Directions for this task :: Among the records below, find the lines with the word "computer" and copy them.

Entries provided ::
---
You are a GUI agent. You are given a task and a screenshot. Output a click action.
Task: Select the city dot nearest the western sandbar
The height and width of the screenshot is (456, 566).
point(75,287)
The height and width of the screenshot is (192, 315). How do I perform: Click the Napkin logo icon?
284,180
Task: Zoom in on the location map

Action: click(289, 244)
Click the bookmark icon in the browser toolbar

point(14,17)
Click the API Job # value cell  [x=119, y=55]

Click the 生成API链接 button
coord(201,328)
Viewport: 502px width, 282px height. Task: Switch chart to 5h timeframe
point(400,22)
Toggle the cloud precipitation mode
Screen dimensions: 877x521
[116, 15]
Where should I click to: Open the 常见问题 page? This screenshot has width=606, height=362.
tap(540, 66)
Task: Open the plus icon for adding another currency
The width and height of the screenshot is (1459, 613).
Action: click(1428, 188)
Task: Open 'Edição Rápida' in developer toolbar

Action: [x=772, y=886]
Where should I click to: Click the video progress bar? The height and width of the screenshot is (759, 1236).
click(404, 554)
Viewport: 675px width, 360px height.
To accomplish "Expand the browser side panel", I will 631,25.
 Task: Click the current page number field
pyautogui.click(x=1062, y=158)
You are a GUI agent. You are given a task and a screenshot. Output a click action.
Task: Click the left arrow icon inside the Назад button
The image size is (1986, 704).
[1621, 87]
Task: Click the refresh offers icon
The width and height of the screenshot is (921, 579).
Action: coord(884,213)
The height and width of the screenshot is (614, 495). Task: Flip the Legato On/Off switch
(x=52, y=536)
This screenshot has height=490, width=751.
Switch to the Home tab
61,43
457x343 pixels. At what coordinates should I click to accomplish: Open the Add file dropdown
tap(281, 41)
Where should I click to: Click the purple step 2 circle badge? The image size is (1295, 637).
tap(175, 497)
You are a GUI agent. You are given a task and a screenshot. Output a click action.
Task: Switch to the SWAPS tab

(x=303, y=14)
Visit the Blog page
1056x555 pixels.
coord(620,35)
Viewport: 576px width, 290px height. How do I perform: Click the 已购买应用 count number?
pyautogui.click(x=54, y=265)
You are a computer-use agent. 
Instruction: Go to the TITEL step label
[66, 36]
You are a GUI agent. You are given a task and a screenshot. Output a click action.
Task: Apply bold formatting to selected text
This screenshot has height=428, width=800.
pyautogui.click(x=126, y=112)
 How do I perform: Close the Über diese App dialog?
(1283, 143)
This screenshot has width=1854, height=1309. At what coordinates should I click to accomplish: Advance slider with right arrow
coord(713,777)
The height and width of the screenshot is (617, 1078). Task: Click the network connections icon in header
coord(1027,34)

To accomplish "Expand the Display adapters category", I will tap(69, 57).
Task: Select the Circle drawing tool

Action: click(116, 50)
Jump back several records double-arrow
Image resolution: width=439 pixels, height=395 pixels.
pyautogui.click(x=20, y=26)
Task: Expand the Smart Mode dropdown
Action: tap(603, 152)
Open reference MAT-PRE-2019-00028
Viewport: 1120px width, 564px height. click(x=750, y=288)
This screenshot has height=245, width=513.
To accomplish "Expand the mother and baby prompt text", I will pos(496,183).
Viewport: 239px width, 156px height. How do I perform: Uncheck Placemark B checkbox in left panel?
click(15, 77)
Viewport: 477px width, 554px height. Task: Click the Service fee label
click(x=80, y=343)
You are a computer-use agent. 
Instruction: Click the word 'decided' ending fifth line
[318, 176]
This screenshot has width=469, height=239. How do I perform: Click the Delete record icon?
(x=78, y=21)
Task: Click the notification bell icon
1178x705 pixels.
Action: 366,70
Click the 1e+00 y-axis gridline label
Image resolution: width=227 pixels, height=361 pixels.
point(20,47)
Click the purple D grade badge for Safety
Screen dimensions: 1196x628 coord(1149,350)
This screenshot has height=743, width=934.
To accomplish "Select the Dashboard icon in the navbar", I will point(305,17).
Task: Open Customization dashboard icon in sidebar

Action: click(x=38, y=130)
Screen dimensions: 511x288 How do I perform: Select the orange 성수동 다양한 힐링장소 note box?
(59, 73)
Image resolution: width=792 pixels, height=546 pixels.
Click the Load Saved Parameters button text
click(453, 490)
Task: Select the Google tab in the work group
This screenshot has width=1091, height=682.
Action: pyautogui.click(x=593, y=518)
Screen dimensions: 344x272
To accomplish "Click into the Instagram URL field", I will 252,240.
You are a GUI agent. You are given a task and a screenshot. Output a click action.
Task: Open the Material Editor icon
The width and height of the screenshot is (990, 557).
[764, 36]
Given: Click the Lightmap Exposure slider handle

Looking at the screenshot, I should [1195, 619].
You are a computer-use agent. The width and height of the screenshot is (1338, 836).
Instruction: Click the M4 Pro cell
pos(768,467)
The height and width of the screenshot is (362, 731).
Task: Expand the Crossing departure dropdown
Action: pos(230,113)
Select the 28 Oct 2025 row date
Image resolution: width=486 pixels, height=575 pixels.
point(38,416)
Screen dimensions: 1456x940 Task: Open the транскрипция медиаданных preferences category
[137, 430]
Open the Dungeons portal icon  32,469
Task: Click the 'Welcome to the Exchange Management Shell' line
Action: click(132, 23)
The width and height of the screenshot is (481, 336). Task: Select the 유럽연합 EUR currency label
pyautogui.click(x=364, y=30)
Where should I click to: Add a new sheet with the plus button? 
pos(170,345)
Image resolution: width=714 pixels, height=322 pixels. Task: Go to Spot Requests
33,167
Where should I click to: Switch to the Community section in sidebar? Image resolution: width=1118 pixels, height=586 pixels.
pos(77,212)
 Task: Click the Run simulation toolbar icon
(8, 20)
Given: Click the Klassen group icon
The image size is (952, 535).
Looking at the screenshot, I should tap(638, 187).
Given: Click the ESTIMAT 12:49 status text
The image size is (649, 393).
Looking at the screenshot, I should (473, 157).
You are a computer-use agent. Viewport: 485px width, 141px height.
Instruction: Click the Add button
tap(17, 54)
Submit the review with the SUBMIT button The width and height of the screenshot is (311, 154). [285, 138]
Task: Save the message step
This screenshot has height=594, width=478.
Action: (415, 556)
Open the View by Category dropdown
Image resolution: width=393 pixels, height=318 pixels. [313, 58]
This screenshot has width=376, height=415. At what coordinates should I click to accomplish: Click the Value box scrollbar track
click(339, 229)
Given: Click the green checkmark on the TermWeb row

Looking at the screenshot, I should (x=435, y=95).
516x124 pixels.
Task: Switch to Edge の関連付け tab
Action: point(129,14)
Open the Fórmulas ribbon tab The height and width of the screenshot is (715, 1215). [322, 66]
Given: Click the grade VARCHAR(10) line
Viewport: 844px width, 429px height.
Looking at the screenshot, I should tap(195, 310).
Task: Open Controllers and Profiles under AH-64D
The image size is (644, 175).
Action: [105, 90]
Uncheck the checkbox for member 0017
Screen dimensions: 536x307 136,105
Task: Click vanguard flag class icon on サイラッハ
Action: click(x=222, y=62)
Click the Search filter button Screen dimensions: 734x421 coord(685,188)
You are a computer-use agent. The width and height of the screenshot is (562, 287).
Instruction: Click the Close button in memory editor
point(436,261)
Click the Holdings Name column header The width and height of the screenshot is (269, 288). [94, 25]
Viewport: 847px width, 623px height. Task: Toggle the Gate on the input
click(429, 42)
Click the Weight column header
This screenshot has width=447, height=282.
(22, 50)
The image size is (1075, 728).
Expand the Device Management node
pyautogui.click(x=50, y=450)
---
Exercise output ::
You are a computer-use agent. 
You are a computer-use agent. 
You are a computer-use agent. The width and height of the screenshot is (1338, 836).
You are a computer-use agent. Viewport: 485px width, 141px height.
You are a computer-use agent. The width and height of the screenshot is (562, 287).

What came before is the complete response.